1. 14
  1.  

  2. 4

    This was an interesting read! I don’t have much background in implementing efficient VMs, so I’m curious: given this was written in 2008, how much has the current state-of-the-art in VM instruction dispatch evolved? Does anyone know of a more modern reference for this?

    1. 5

      It looks as if the high-level techniques are still pretty much the same. If you’d written this in the ’80s then it would have looked similar. The differences are in the subtleties of implementation. For example:

      • Code patching is trivial if you have single-threaded execution. In multithreaded VMs, you need to make sure that the orderings of updates are such that the code is always correct (often, this is done by limiting the size of patch points to a single machine word).
      • Specialisation early is really useful. Graal is really great for this and specialises the AST, before you get to bytecode dispatch.
      • Modern implementations typically have multiple tiers of interpreter / JIT and on-stack replacement costs are important for moving between them.
      • Lots of software engineering bits that don’t affect the underlying abstractions.

      My favourite example of the last two is WebKit’s JavaScriptCore. The first two tiers of this use the same code. The interpreter is written in portable macro assembly. This is done for two reasons:

      • It keeps the code size small (the entire interpreter will fit in L1 i-cache on a modern CPU.
      • It gives complete control over stack layout.

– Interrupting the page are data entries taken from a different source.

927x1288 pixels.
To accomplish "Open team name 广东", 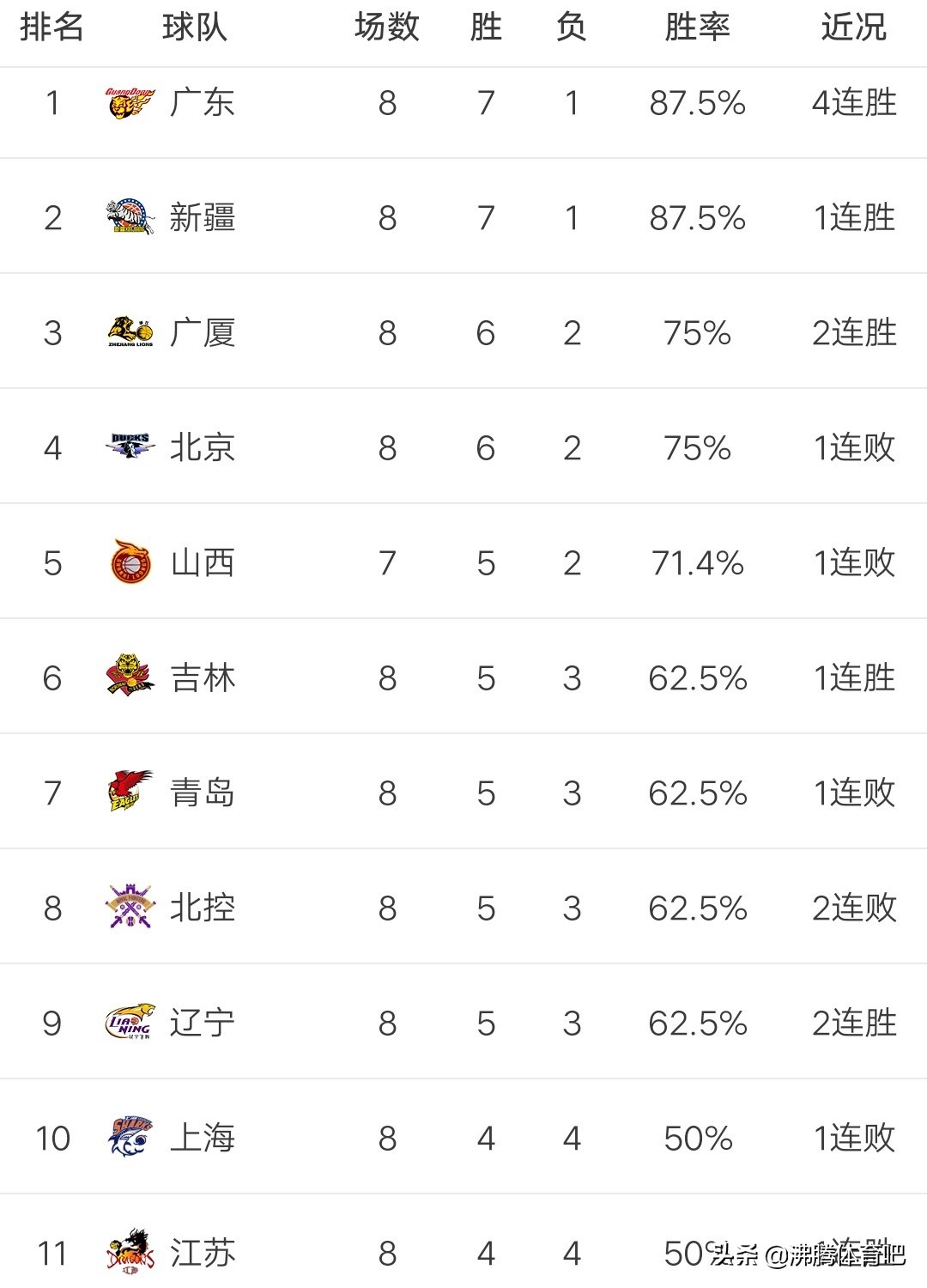I will [x=203, y=103].
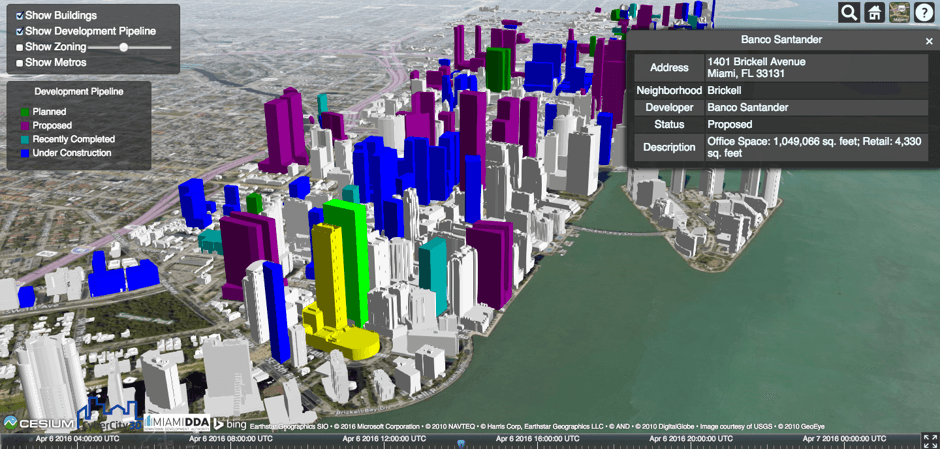Viewport: 940px width, 449px height.
Task: Click the Bing logo
Action: point(229,425)
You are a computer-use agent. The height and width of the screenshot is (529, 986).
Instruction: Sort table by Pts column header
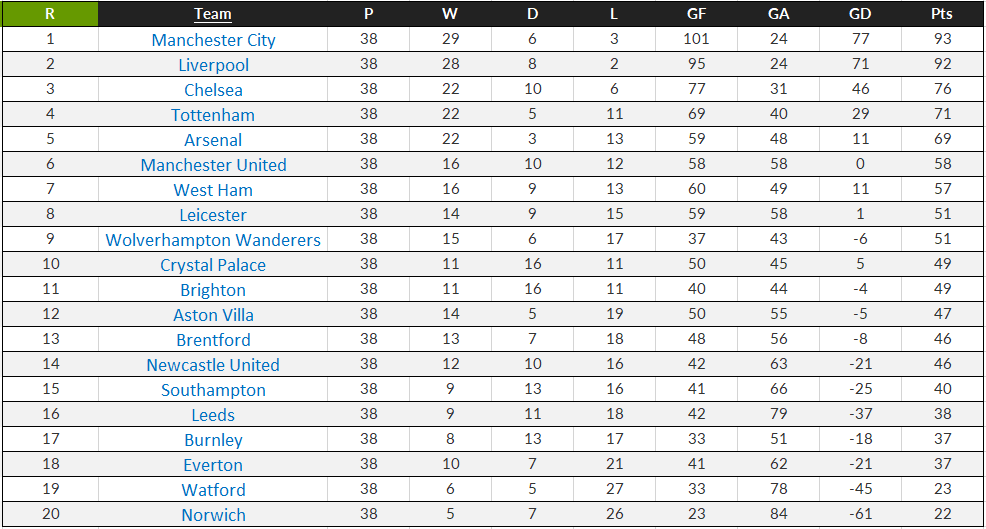click(x=942, y=14)

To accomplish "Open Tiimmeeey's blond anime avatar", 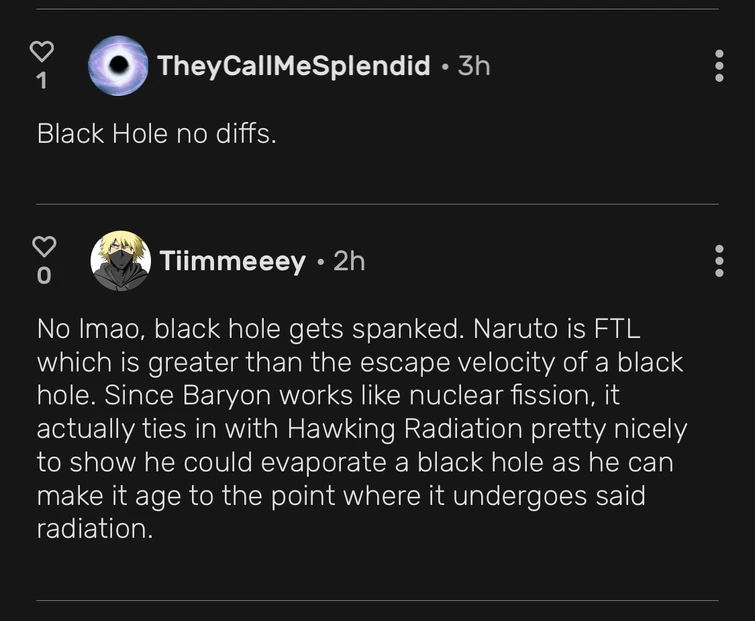I will (x=120, y=261).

      The first is important because if the interpreter is too slow then you need to move to a JIT more aggressively. The second is important because it lets the interpreter and tier-1 JIT use the same stack layout (and register usage) and so moving between them is just a jump. The tier-1 JIT is implemented using exactly the same code as the interpreter: it either inserts direct calls to the bytecodes for large ones or pastes their contents into small ones. There are some corner cases where this can cause a slowdown, if the interpreted code fits nicely into L1 cache and the JIT’d code doesn’t.

      Early tiers in any such system are expected to collect profiling information.